The relationship between the size of the input video frame and the time it takes to fully update the model with it is best explained using the following violin plot.

As you can see, the processing time per frame increases linearly with the size of the image. It stands to reason that the processing time also has an approximately linear inverse relationship with the number of available parallel threads.

Computing segmentations (predictions)

The figure below shows the time it takes for the model to segment the background of a single 320 x 240 frame, which averages at around 35ms. This is significantly higher than the time it takes to update the model, mainly because the computations are more demanding.

I think there is also some memory allocation overhead involved in building the binary mask, which is fixable by allocating a single binary image at startup that is overwritten with each prediction.

Tuning the parameters

Let’s see what the algorithm parameters actually do to impact segmentation quality.

Cf threshold

I expected that we may be able to reduce the noise in the segmented foreground objects by increasing the $c_{f}$ value. If we take a look at the corresponding equations, increasing $c_{f}$ should make the model assign a larger part of the probability distribution to the foreground. This may help in reducing ‘false negatives’, if you will.

If you take a closer look at the video below, we can see that the segmentation improves as expected. A lot of background noise still needs to be filtered, though.

On the left $c_{f} = 0.1$ and on the right $c_{f} = 0.3$.

Max. number of components

Theoretically, increasing the maximum number of components should make for a more flexible Gaussian mixture model, allowing it to fit more complex probability distributions. Adding additional components also adds serious computational complexity, so this change definitely does not come free.

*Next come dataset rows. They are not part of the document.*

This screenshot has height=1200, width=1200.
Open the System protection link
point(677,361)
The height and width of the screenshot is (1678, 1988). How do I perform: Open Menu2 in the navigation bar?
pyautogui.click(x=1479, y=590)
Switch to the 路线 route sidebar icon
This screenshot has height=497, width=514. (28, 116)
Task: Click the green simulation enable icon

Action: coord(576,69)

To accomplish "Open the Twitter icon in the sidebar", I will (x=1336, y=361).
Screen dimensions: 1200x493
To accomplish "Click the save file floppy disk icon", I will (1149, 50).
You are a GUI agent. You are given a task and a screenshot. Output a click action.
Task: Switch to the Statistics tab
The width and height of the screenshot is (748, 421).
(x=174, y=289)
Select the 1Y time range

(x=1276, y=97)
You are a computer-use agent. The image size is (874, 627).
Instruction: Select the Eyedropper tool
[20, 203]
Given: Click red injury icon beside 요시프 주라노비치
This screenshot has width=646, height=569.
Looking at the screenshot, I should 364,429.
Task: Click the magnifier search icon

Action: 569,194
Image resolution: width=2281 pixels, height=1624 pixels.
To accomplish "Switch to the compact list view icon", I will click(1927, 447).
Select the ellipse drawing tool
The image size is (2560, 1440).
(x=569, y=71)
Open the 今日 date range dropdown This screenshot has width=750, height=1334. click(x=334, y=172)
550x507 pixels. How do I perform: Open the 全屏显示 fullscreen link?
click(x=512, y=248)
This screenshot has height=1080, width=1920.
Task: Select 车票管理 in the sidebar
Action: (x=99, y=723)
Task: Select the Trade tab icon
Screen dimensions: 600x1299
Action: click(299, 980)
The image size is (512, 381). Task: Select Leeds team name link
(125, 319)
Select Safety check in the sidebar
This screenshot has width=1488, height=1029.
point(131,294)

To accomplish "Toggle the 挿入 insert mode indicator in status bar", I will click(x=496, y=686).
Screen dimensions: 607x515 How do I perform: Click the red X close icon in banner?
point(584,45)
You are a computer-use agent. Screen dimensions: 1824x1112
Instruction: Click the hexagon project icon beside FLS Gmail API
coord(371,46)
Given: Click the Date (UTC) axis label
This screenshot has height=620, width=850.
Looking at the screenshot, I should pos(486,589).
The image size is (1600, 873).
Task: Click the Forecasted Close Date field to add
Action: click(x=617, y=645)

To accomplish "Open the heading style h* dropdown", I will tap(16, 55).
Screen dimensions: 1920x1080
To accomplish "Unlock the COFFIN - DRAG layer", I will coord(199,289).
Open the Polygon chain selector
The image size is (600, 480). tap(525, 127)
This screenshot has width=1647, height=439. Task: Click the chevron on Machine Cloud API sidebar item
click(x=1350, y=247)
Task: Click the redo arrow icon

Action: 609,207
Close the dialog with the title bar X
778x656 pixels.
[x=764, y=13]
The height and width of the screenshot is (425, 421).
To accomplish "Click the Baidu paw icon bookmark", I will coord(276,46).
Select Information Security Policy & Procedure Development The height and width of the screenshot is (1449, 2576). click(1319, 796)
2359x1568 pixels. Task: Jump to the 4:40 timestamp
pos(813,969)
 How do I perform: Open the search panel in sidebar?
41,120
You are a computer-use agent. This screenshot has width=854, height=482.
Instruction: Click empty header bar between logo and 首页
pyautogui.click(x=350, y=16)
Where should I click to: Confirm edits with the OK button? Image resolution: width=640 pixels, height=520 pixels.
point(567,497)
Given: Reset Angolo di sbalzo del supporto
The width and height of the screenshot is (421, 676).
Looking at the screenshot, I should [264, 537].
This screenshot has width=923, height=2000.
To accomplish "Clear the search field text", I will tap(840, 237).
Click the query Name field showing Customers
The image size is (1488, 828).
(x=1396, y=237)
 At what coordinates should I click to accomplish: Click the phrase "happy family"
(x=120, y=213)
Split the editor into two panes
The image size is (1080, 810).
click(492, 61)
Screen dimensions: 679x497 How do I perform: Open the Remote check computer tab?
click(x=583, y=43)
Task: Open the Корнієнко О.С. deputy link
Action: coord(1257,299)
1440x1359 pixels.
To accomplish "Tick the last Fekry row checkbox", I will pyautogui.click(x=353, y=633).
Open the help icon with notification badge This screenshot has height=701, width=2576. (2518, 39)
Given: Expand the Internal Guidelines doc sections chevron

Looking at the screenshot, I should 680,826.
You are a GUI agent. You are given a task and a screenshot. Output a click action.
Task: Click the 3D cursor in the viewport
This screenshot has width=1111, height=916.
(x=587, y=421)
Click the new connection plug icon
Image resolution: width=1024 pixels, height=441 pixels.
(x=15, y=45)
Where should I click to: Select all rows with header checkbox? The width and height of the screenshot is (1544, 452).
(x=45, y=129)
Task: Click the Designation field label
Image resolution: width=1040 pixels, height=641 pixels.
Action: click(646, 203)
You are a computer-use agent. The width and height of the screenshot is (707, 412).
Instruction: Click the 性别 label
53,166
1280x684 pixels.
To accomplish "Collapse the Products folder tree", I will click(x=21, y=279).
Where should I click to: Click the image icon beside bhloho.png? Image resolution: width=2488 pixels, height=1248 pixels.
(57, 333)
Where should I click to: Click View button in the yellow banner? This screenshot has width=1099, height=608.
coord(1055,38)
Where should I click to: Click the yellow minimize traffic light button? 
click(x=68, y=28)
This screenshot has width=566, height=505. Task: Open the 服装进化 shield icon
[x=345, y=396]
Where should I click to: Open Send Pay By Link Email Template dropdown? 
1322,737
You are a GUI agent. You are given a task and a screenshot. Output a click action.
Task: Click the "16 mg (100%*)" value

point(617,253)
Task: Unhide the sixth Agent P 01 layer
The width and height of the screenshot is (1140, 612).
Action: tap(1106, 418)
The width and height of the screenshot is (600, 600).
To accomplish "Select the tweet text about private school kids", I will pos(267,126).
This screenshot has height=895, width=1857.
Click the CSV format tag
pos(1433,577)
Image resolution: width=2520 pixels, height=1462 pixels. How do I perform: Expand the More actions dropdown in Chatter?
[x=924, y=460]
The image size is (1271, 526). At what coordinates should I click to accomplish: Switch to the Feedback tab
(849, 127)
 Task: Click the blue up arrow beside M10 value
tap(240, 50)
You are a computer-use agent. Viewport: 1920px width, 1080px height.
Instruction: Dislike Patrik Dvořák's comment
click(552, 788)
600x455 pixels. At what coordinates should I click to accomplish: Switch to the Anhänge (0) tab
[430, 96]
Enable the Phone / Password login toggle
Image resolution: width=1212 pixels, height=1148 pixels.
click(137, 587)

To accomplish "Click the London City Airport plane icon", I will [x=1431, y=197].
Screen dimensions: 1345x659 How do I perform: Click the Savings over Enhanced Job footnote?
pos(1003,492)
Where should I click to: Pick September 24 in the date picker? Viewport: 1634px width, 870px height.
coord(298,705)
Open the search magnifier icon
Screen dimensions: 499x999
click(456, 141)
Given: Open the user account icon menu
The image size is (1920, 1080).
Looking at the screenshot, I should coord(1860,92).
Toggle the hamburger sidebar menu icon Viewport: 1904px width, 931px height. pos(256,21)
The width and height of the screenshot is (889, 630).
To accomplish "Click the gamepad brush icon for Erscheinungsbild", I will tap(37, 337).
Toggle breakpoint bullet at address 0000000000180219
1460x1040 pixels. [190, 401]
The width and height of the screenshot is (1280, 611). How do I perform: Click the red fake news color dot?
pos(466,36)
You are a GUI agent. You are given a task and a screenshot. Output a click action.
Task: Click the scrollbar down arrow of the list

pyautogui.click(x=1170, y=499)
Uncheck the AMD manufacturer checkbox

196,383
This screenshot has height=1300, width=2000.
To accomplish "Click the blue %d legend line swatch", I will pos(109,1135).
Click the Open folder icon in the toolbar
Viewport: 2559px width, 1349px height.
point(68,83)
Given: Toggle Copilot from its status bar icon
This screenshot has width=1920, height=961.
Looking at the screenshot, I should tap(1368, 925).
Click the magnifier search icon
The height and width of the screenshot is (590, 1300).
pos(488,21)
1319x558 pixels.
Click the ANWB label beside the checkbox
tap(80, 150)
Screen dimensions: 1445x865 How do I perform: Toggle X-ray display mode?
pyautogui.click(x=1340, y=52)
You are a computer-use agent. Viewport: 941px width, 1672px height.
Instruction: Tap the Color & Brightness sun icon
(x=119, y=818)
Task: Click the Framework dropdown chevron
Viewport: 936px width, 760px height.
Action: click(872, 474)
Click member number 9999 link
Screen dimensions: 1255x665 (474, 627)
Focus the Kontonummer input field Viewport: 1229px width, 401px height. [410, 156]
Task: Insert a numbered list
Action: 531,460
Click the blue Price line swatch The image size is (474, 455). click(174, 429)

Comparing max_components settings of 3, 5, 8 and 10, I did not observe any improvement in segmentation quality. This may be because the test data I have available is not sufficiently complex to benefit from a higher max_components setting. To see the impact of this parameter, we would first need training data with a more complex dynamic lighting situation, for example.

Conclusion

All things considered, this algorithm seems very well suited for background subtraction in simple static scenes. Surprisingly, the model parameters don’t require excessive tuning for new scenes and some sensible defaults work fine on new scenes out-of-the-box.

The algorithm struggles with complex lighting situations and with moving foliage. Shadows are also a problem, as they are usually an undesirable part of the foreground and the current model has no way of distinguishing a foreground object from the shadow it casts on the background. Maybe I will look into extending the model with a shadow detection module later on.

Interestingly, a more recent background subtraction method called LaBGeN promises to be more resistant to noise like that introduced by dynamic lighting. Instead of working only at the pixel level, the authors also propose a version of their algorithm that relies on optical flow representations. This algorithm has a completely different foundation and would also make for interesting study material.

This project gave me a nice feel for the Rust language, which contains some really interesting ideas like lifetimes, easy concurrency, zero-cost abstractions, and intuitive metaprogramming with generics. It turned out to be extremely easy to parallelize my code thanks to Rust’s Rayon library. However, all this goodness does come with a learning curve, and I would say Rust takes a lot more time master than, for example, Go.

Another minor thing I thought Rust lacked when implementing this algorithm is GCC’s --ffast-math flag, which sacrifices the accuracy of floating point math in C / C++ code in a bid to make it run faster. Using accurate f32 floating point math for this algorithm is complete overkill and I bet we can squeeze out a lot more performance if the Rust compiler had a flag like that. Luckily, I am not the only one who wants this and an implementation may one day land in stable Rust.

The full implementation discussed in this post can be found on Github.